YOUR GOAL: Give back exactly the line containing "Where should I click to: Click the 6Mbit" together with all the lines after it, ending at the final line below.

ENTRIES PROVIDED:
::::

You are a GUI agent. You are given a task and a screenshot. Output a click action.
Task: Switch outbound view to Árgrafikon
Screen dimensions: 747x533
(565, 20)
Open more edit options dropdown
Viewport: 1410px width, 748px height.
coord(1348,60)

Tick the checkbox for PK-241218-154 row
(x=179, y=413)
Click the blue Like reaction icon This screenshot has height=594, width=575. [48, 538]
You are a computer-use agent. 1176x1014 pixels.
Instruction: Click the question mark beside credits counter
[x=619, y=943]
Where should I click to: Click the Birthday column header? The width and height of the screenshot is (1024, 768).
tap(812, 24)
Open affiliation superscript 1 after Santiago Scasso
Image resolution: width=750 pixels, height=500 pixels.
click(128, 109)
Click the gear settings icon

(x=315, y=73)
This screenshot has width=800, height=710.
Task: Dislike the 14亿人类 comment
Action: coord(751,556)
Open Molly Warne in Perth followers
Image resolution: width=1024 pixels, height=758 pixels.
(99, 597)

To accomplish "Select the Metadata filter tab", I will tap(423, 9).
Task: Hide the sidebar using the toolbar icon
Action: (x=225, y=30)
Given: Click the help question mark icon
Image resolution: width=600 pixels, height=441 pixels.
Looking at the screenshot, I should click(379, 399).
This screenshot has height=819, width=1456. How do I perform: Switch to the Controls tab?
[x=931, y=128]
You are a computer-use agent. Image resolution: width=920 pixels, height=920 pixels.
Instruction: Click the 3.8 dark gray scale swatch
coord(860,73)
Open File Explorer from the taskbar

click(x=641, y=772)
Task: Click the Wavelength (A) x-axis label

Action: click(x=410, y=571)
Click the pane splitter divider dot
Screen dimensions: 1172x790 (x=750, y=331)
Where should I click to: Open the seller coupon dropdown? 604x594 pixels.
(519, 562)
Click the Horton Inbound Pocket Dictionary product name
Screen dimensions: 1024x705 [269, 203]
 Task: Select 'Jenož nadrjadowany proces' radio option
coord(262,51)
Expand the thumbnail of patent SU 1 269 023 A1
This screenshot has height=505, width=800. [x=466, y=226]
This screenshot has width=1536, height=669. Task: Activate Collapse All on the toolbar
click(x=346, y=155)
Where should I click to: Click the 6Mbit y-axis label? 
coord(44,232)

::::

ANSWER TO THIS TASK:
Where should I click to: Click the 6Mbit y-axis label? 
coord(44,232)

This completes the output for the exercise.